As the migration continues, it’s not slowing down the product roadmap – it’s accelerating it. Planner, an AI-powered personal productivity hub in Mail, is a prime example. To power Planner’s advanced capabilities, the Mail team needed to deploy LLMs using specialized GPUs and complex machine learning infrastructure. It was exactly the kind of backend work that used to paralyze progress. 

"Deploying our machine learning workloads on the cloud early in the migration completely changed our execution velocity," says Nikhil Gandhi, SVP of Engineering for Yahoo Mail. "Operating at our scale with petabytes of data requires massive on-demand processing power, and the cloud has opened up product opportunities we couldn't even put on the table before. Instead of losing valuable engineering hours to hardware upkeep, our teams are now running modeling experiments in real time."

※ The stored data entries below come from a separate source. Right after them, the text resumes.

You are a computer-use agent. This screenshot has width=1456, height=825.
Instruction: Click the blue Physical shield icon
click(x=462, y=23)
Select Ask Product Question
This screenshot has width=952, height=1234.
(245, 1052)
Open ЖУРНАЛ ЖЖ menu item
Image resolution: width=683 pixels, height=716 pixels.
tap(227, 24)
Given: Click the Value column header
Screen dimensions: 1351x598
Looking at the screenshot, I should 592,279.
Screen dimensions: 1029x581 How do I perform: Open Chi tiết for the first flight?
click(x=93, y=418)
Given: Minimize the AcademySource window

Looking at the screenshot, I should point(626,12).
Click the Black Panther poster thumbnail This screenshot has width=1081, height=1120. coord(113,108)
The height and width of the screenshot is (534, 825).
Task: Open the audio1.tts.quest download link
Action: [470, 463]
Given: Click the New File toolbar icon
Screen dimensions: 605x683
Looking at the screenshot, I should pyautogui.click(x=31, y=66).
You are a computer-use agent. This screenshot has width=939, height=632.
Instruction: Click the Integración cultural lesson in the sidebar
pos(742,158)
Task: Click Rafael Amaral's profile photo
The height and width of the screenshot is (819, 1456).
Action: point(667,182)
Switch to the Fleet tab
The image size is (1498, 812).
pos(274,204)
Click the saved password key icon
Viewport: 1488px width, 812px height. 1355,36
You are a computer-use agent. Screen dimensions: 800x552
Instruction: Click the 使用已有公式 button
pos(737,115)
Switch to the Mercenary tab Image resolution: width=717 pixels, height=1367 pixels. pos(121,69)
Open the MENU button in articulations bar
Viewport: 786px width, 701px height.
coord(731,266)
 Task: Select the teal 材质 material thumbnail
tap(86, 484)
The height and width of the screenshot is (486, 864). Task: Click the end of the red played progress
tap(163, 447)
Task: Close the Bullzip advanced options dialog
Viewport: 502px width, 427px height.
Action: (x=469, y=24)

This shift paid off quickly with the launch of a new and useful AI feature for hundreds of millions of Mail users. But even with the migration still mid-flight, Yahoo is driving a profound technical and cultural reset. The company is emerging from its legacy constraints with a hyper-flexible architecture, a built-in cost discipline, and an engineering team finally freed up to create. The era of waiting two years for a backend adjustment is over.

Key takeaways

Adopt a cloud-native infrastructure mindset. Moving away from legacy data centers requires breaking old operational habits around sunk hardware costs. Developing strict cost discipline under a pay-as-you-go cloud model takes time, but it ultimately delivers substantial long-term savings while freeing engineering teams from routine maintenance tasks.

Innovate through the transition. Traditional migrations often force leaders into a false choice: pause major product upgrades or freeze infrastructure work to limit risk. By refusing to make that tradeoff, organizations can deliver breakthrough user experiences and modernize their data foundation simultaneously, turning a massive cloud shift from a bottleneck into an accelerator.

Eliminate the physical friction of testing. Operating at enterprise scale can paralyze development when teams are constantly forced to compete for server space or handle rigid staging environments. Transitioning to instant, cloud-based simulation allows teams to test massive user activity, spot technical issues early, and wipe environments clean in minutes—shifting the focus away from managing legacy constraints.